SUPPLIED DATA
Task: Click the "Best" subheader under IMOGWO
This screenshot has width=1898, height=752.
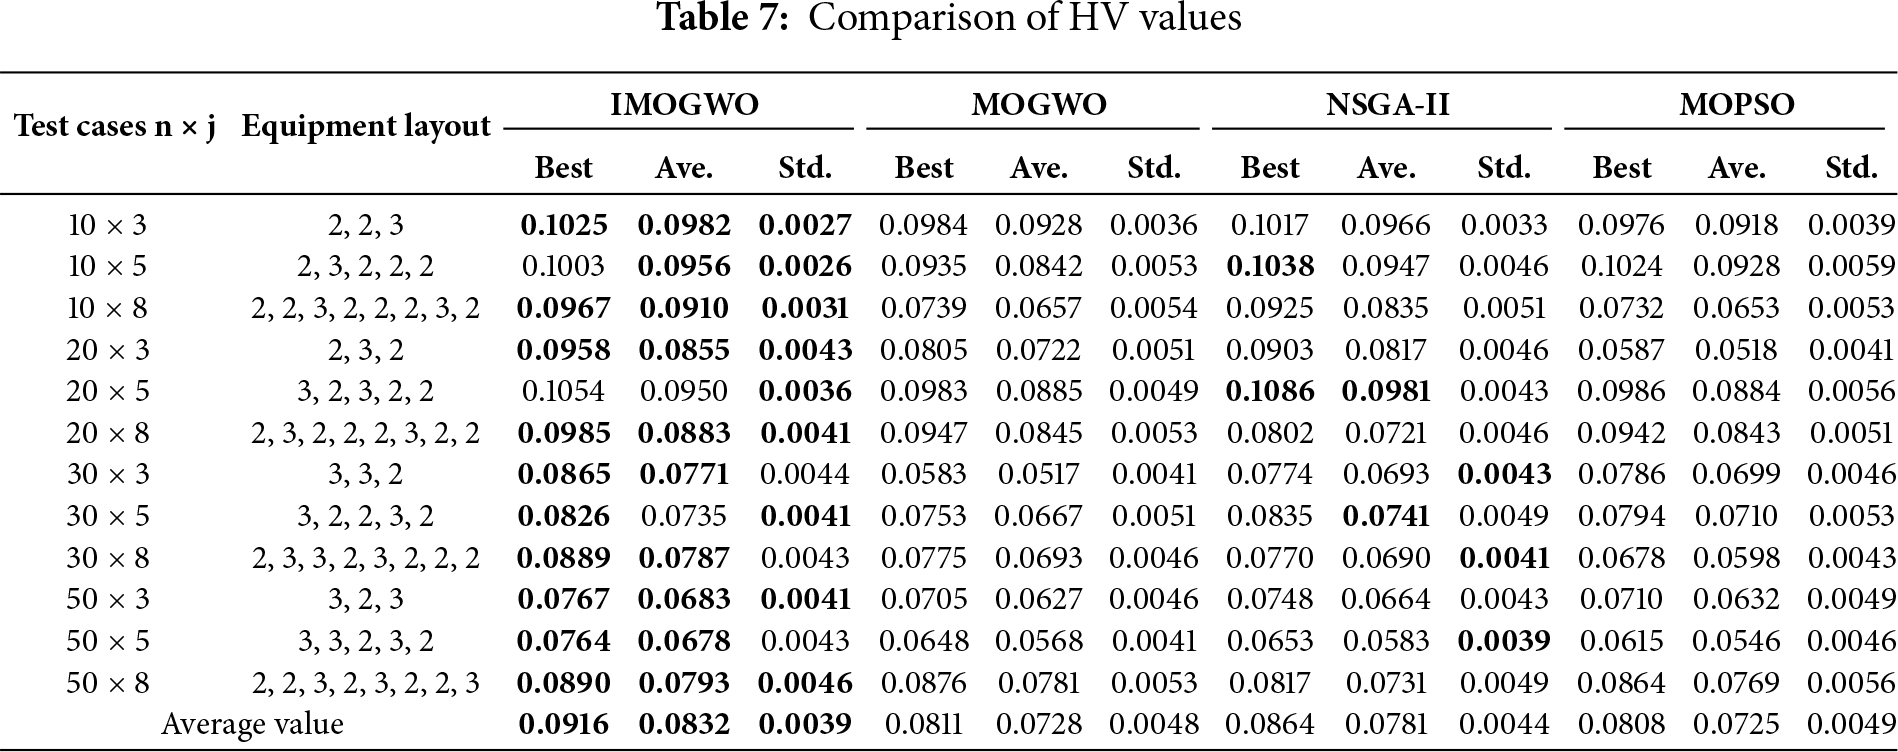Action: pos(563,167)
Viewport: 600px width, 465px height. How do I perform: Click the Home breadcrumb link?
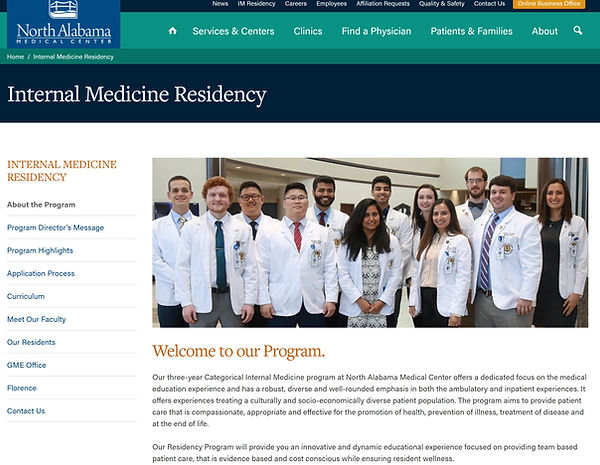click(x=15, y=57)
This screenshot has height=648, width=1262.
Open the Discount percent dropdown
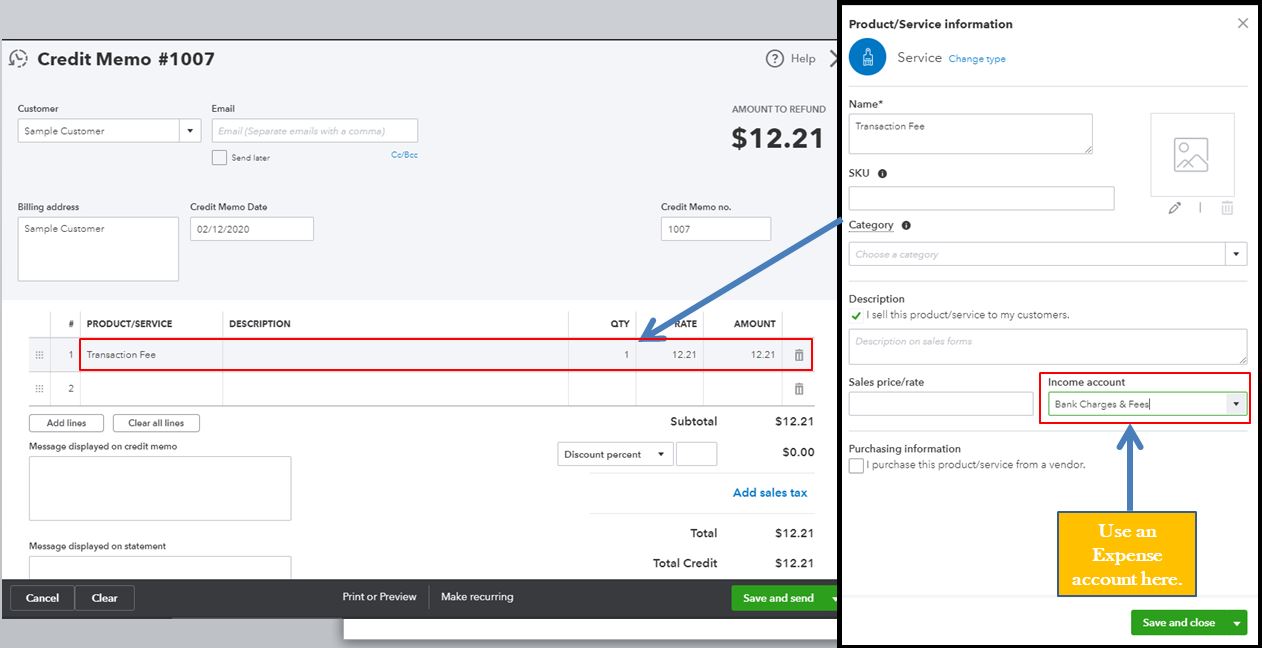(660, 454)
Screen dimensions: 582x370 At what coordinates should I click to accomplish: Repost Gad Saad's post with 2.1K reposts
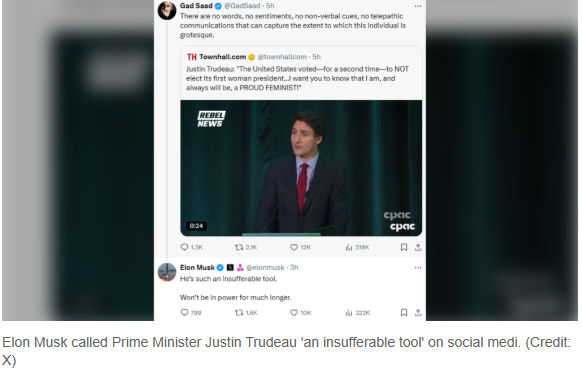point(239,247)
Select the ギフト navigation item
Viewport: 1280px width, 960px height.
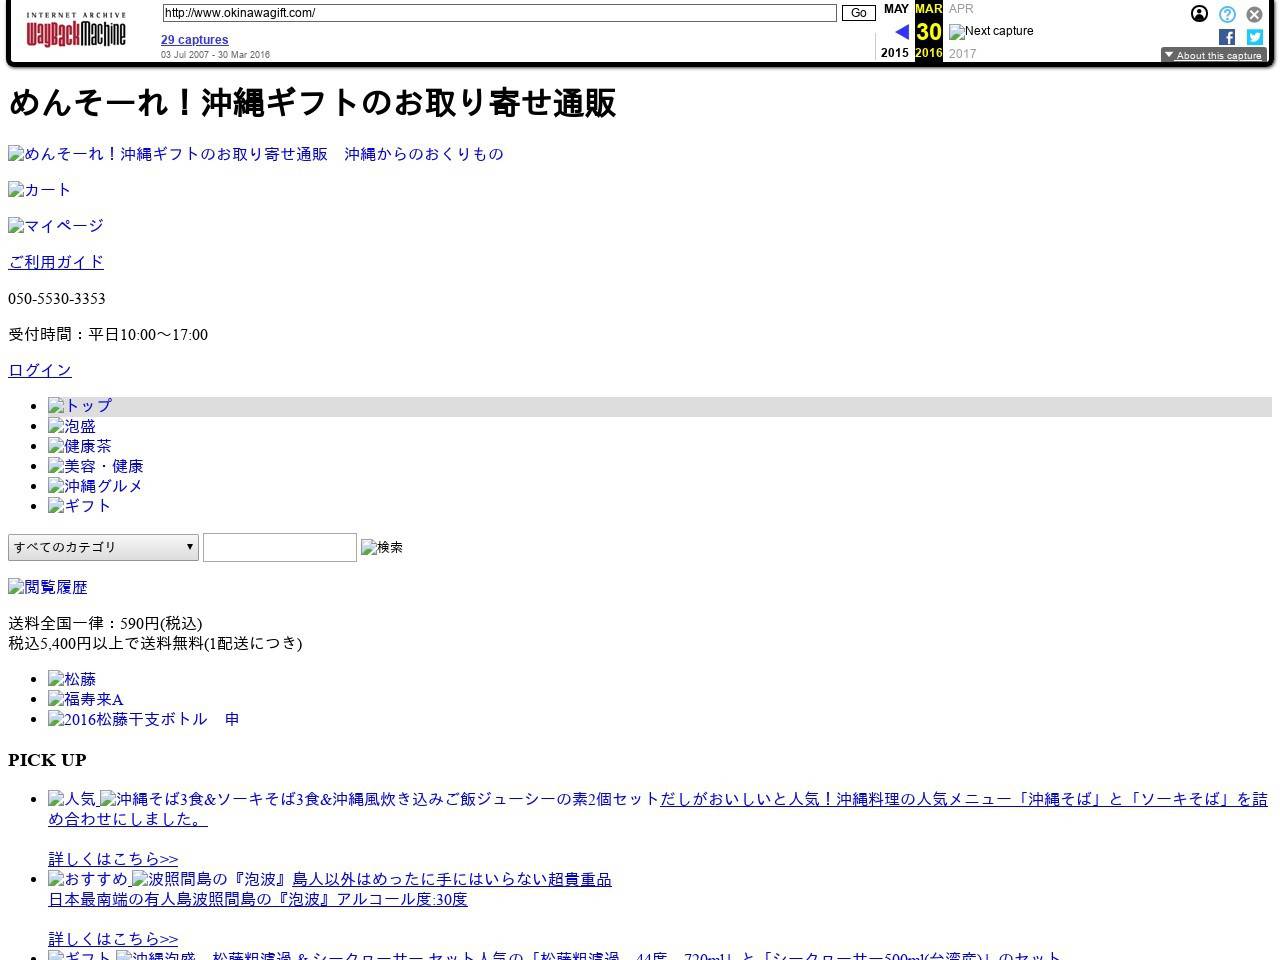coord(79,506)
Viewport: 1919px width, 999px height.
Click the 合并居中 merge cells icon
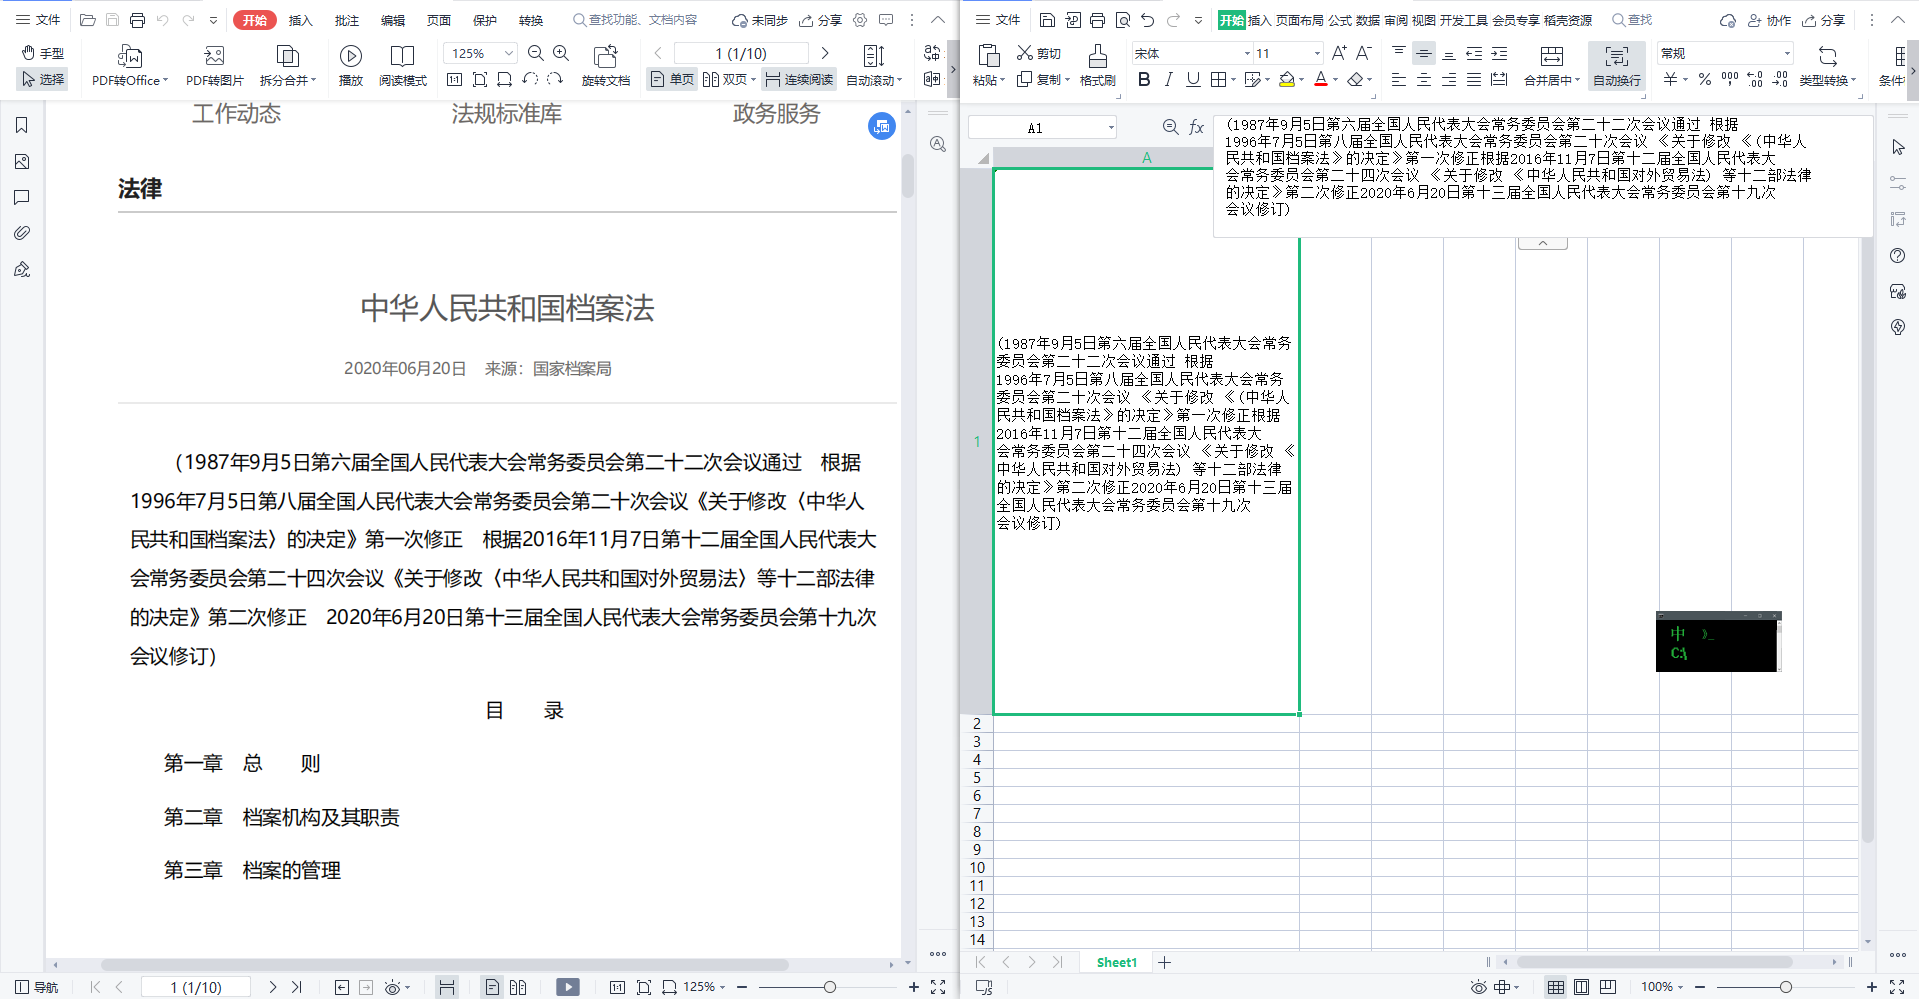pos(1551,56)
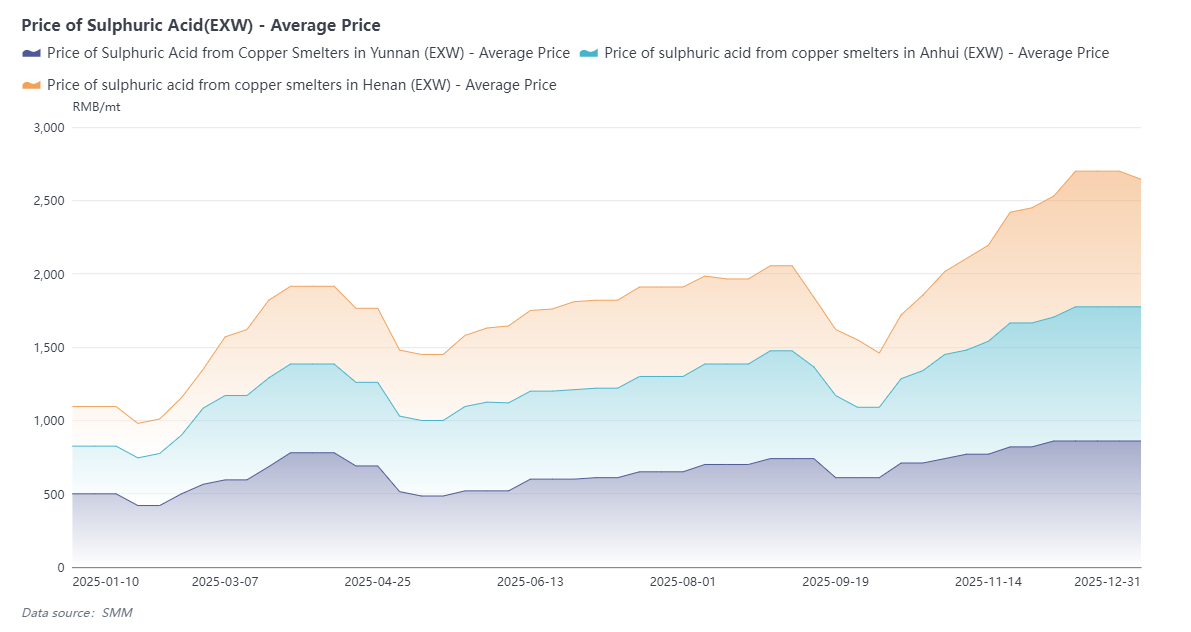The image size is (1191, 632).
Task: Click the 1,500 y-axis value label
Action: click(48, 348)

EXERCISE REQUIREMENTS
Repeat all of the entries above word for word and omit the pictures.

EXERCISE RESULT
Task: Click the "Best" subheader under IMOGWO
This screenshot has width=1898, height=752.
Action: pos(563,167)
Viewport: 600px width, 465px height. How do I perform: Click the Home breadcrumb link?
click(x=15, y=57)
This screenshot has height=648, width=1262.
Open the Discount percent dropdown
(660, 454)
Screen dimensions: 582x370 At what coordinates should I click to accomplish: Repost Gad Saad's post with 2.1K reposts
point(239,247)
Select the ギフト navigation item
Viewport: 1280px width, 960px height.
coord(79,506)
Viewport: 1919px width, 999px height.
Click the 合并居中 merge cells icon
pos(1551,56)
The image size is (1191, 632).
Task: Click the 1,500 y-axis value label
Action: click(48, 348)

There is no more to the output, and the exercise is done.